Data shown
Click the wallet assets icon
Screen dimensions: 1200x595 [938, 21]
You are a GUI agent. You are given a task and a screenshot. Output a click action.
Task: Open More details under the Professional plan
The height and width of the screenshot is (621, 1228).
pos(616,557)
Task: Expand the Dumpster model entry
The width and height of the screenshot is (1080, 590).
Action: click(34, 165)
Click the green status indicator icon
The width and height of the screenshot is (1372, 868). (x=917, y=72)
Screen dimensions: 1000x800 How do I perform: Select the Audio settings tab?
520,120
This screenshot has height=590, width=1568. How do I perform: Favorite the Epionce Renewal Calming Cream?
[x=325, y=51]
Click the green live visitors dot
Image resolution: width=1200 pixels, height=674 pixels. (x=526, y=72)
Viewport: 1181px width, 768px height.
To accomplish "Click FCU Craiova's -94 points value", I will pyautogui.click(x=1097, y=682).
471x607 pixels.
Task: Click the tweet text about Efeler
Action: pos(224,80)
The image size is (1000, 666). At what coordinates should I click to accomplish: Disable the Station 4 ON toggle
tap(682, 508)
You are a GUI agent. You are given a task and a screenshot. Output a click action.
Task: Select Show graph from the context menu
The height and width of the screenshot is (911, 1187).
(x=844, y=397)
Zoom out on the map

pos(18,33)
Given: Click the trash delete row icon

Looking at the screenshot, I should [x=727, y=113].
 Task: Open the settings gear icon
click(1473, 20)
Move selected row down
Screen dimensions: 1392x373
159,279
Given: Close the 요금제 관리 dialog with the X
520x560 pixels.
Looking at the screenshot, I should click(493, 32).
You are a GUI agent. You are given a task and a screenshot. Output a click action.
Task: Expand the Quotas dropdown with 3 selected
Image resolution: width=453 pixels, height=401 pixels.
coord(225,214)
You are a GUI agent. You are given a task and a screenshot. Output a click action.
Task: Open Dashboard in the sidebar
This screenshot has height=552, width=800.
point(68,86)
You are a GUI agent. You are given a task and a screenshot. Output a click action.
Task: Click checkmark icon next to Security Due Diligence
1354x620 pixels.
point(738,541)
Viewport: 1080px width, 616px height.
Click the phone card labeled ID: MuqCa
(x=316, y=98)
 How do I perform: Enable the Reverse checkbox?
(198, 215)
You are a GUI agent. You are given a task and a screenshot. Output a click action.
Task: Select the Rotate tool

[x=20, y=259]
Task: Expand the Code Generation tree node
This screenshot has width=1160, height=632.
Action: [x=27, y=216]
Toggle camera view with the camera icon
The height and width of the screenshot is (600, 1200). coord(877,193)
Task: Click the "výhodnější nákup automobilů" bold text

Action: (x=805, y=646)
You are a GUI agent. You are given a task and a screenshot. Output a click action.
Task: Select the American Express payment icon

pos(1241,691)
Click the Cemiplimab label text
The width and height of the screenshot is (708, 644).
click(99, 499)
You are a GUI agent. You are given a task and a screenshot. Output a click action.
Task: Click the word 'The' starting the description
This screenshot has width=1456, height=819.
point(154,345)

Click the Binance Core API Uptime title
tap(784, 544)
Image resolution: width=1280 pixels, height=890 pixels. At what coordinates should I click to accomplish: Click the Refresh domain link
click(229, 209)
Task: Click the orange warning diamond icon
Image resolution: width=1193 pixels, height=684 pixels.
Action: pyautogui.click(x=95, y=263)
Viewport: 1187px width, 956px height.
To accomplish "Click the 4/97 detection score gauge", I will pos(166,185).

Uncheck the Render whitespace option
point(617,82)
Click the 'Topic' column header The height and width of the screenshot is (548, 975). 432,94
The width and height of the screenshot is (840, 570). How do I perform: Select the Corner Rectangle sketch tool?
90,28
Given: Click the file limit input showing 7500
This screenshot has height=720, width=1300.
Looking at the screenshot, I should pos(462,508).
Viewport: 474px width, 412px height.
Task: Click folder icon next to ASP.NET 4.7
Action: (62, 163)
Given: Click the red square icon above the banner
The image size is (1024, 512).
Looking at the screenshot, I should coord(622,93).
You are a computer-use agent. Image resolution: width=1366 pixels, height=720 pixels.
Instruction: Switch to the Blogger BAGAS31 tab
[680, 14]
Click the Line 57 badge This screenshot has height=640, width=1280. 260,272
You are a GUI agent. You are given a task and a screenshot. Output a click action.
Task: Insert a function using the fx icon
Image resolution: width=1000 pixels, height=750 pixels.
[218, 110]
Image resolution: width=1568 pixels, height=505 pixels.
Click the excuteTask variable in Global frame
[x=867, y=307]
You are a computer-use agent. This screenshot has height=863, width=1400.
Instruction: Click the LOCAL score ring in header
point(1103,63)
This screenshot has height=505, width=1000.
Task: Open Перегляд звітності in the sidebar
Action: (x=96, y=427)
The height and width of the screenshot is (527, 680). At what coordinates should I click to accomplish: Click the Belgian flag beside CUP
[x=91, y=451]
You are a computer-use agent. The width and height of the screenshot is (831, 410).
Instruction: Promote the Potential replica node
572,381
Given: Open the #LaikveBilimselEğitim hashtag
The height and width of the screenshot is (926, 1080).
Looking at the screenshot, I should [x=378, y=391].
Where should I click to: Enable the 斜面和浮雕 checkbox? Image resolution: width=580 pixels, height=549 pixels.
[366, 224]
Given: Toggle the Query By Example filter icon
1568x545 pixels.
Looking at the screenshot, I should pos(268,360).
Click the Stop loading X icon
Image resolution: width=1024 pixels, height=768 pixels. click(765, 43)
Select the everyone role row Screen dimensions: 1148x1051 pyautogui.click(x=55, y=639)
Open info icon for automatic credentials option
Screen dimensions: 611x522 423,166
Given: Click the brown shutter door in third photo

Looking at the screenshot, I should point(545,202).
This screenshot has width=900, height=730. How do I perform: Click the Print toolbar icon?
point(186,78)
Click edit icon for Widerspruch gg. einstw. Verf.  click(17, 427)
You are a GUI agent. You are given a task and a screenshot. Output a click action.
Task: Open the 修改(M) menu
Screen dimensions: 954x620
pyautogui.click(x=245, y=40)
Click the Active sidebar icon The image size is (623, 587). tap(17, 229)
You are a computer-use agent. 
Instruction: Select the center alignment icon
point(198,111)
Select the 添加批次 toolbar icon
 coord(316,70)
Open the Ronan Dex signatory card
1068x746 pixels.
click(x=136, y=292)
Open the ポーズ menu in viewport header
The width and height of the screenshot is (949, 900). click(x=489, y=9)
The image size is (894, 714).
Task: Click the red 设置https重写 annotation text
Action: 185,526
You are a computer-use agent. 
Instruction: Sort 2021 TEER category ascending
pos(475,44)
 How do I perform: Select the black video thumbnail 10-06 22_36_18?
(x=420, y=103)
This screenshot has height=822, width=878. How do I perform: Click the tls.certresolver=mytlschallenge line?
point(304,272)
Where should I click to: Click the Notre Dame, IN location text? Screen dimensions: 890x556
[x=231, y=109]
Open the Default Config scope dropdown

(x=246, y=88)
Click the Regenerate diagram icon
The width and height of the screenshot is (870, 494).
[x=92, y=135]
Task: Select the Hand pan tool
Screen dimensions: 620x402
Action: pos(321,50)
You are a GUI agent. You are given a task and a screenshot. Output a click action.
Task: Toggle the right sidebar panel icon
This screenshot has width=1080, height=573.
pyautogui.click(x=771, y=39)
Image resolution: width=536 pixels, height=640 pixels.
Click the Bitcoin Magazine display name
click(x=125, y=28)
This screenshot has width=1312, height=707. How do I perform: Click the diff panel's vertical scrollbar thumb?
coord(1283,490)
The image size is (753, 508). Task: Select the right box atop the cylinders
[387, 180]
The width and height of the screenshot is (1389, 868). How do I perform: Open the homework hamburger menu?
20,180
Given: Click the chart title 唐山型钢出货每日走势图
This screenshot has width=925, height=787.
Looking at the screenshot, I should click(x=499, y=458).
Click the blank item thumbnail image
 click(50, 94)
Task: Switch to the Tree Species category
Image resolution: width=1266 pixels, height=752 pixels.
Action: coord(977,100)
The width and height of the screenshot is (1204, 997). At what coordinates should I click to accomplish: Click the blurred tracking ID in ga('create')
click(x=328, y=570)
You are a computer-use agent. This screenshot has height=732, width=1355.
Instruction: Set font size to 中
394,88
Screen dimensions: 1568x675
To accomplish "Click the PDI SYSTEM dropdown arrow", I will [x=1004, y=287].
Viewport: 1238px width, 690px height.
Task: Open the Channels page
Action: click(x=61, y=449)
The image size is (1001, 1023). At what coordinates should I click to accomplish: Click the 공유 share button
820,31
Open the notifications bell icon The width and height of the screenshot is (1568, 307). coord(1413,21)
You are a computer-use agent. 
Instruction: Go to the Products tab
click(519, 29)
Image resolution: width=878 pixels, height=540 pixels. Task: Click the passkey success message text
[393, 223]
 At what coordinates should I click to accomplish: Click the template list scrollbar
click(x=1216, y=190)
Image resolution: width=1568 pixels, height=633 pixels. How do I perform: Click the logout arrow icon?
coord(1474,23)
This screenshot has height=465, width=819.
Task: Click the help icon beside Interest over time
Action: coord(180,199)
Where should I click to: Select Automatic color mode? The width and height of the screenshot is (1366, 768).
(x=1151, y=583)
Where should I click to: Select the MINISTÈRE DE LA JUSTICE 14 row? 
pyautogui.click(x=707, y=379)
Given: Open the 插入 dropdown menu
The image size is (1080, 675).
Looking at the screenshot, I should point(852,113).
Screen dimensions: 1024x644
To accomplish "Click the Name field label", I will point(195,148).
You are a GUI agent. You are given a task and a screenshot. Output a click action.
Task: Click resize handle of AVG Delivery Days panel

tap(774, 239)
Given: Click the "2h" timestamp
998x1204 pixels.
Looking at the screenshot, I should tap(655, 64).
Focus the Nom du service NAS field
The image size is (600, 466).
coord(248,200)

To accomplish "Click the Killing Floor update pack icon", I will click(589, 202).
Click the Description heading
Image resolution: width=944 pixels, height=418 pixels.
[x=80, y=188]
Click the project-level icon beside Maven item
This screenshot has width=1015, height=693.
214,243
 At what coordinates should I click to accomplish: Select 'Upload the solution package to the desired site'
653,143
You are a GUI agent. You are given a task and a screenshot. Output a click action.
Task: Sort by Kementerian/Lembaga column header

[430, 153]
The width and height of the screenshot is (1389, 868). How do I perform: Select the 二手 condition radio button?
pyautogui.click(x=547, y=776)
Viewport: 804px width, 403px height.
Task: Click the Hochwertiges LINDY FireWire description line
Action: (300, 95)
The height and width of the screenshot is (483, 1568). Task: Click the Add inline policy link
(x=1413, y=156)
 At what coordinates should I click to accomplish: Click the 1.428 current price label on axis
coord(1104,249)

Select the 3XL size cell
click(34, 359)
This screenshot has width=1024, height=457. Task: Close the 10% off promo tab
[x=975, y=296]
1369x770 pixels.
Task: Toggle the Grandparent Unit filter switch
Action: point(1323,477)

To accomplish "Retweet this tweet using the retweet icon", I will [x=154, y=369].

Task statement
Among the entries above, the line containing "Screen dimensions: 1392x373", the line containing "Click the 'Topic'", and all lines between them are to be restated word for word; nothing else belongs in the reply.

Response to the task
Screen dimensions: 1392x373
159,279
Given: Close the 요금제 관리 dialog with the X
520x560 pixels.
Looking at the screenshot, I should click(493, 32).
You are a GUI agent. You are given a task and a screenshot. Output a click action.
Task: Expand the Quotas dropdown with 3 selected
Image resolution: width=453 pixels, height=401 pixels.
coord(225,214)
You are a GUI agent. You are given a task and a screenshot. Output a click action.
Task: Open Dashboard in the sidebar
This screenshot has height=552, width=800.
point(68,86)
You are a GUI agent. You are given a task and a screenshot. Output a click action.
Task: Click checkmark icon next to Security Due Diligence
1354x620 pixels.
point(738,541)
Viewport: 1080px width, 616px height.
Click the phone card labeled ID: MuqCa
(x=316, y=98)
 How do I perform: Enable the Reverse checkbox?
(198, 215)
You are a GUI agent. You are given a task and a screenshot. Output a click action.
Task: Select the Rotate tool

[x=20, y=259]
Task: Expand the Code Generation tree node
This screenshot has width=1160, height=632.
Action: [x=27, y=216]
Toggle camera view with the camera icon
The height and width of the screenshot is (600, 1200). coord(877,193)
Task: Click the "výhodnější nákup automobilů" bold text

Action: (x=805, y=646)
You are a GUI agent. You are given a task and a screenshot. Output a click action.
Task: Select the American Express payment icon

pos(1241,691)
Click the Cemiplimab label text
The width and height of the screenshot is (708, 644).
click(99, 499)
You are a GUI agent. You are given a task and a screenshot. Output a click action.
Task: Click the word 'The' starting the description
This screenshot has width=1456, height=819.
point(154,345)

Click the Binance Core API Uptime title
tap(784, 544)
Image resolution: width=1280 pixels, height=890 pixels. At what coordinates should I click to accomplish: Click the Refresh domain link
click(229, 209)
Task: Click the orange warning diamond icon
Image resolution: width=1193 pixels, height=684 pixels.
Action: pyautogui.click(x=95, y=263)
Viewport: 1187px width, 956px height.
To accomplish "Click the 4/97 detection score gauge", I will pos(166,185).

Uncheck the Render whitespace option
point(617,82)
Click the 'Topic' column header The height and width of the screenshot is (548, 975). 432,94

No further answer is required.